To test the effect of groove music on cognition, the researchers gathered a group of young adults and measured the activity in their brains’ dorsolateral prefrontal cortex (l-DLPFC), which is associated with executive function. Researchers measured the brain activity in participants while they listened to three minutes of groove music or three minutes of a white noise metronome. Participants were then tested to measure brain responses.
“The results were surprising,” said lead author Hideaki Soya, Ph.D., in a media release. “We found that groove rhythm enhanced executive function and activity in the l-DLPFC only in participants who reported that the music elicited a strong groove sensation and the sensation of being clear-headed.”

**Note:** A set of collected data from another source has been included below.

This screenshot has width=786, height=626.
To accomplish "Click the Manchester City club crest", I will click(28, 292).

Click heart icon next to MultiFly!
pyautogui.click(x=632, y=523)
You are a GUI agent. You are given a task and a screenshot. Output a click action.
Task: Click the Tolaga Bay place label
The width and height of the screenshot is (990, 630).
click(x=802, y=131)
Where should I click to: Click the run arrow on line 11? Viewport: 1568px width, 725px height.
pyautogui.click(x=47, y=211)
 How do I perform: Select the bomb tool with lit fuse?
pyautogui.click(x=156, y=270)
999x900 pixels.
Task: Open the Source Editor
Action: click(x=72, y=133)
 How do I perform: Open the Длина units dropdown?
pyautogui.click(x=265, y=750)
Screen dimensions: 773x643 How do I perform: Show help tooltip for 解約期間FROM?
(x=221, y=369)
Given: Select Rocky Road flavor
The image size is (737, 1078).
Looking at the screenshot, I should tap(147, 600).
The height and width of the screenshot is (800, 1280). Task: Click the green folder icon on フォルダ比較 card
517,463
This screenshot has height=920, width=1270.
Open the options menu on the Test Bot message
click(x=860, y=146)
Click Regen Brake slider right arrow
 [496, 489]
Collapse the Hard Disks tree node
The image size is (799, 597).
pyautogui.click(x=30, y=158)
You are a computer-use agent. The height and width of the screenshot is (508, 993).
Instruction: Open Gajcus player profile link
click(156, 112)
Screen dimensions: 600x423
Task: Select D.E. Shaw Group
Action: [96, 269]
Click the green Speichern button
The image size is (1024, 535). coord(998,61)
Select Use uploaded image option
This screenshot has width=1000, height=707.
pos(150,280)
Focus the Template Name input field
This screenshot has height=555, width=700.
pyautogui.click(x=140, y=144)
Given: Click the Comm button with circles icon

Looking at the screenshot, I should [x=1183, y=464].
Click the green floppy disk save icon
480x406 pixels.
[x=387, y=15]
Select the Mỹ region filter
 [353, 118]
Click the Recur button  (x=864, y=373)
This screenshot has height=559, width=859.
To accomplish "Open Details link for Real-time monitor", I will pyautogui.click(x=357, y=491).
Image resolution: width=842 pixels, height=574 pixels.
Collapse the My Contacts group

The researchers noted that this study also adds to the evidence that listening to a favorite song is good for the brain. In contrast, those who didn’t feel a groove and were unfamiliar with the song experienced no effect (and in some cases even a negative effect) on their brain activity and test performance.
“Our findings indicate that individual differences in psychological responses to groove music modulate the corresponding effects on executive function,” Soya said. “As such, the effects of groove rhythm on human cognitive performance may be influenced by familiarity or beat processing ability.”
So, now we have scientific evidence that listening to music that makes you want to dance can improve your cognitive abilities. More research needs to be done to confirm these findings, but this is a start. So get out onto the dance floor and get groovin to the beat!